Each line below must be transcribed exactly, and no picture may appear in the transcription.

**** DATASET

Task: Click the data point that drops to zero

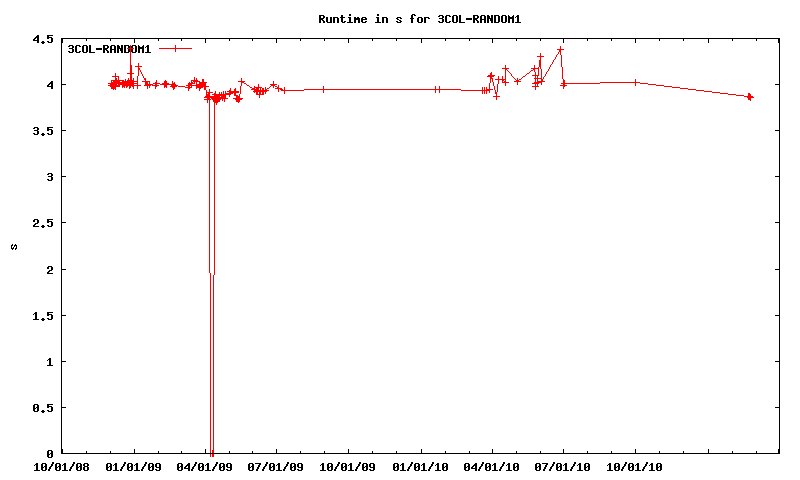Action: [211, 452]
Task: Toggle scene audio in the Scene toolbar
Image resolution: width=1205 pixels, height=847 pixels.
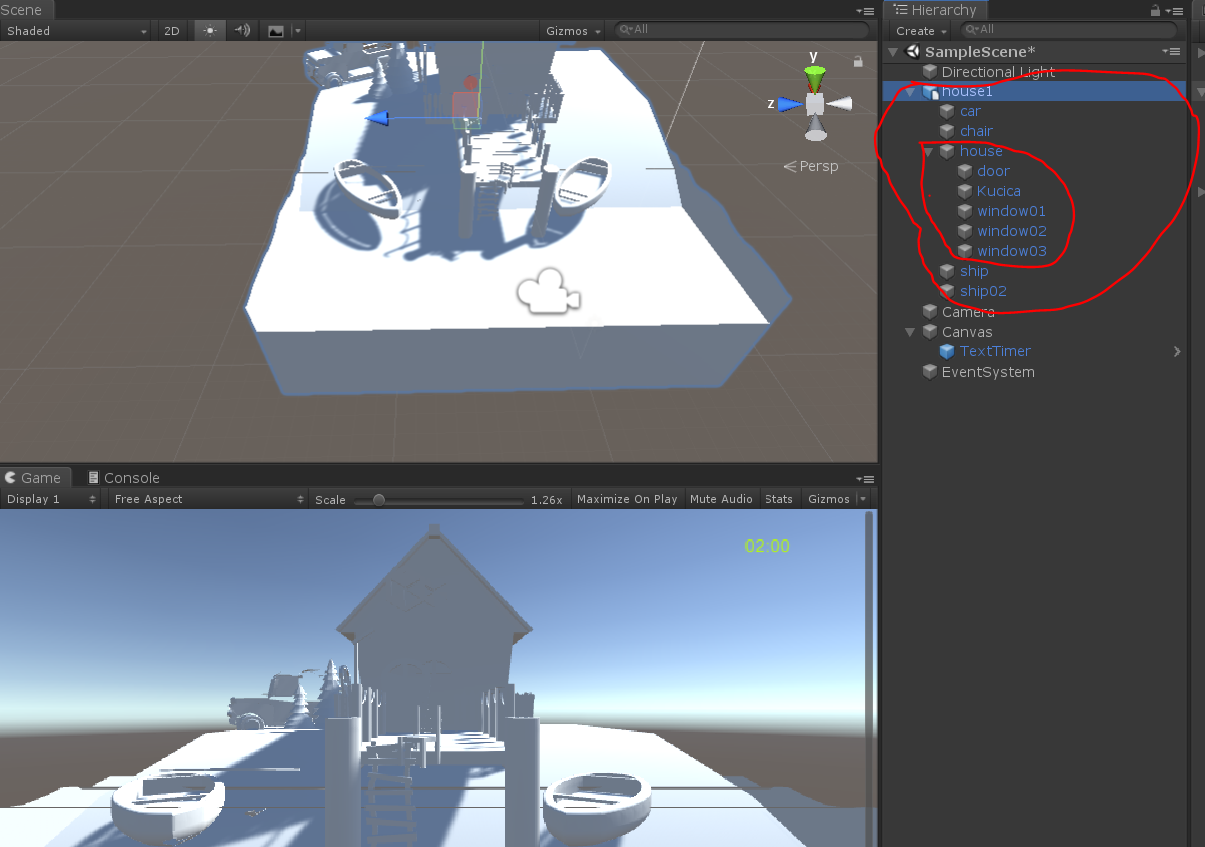Action: tap(241, 30)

********

● TASK SOLUTION
Task: Click the data point that drops to zero

Action: [211, 452]
Task: Toggle scene audio in the Scene toolbar
Image resolution: width=1205 pixels, height=847 pixels.
Action: tap(241, 30)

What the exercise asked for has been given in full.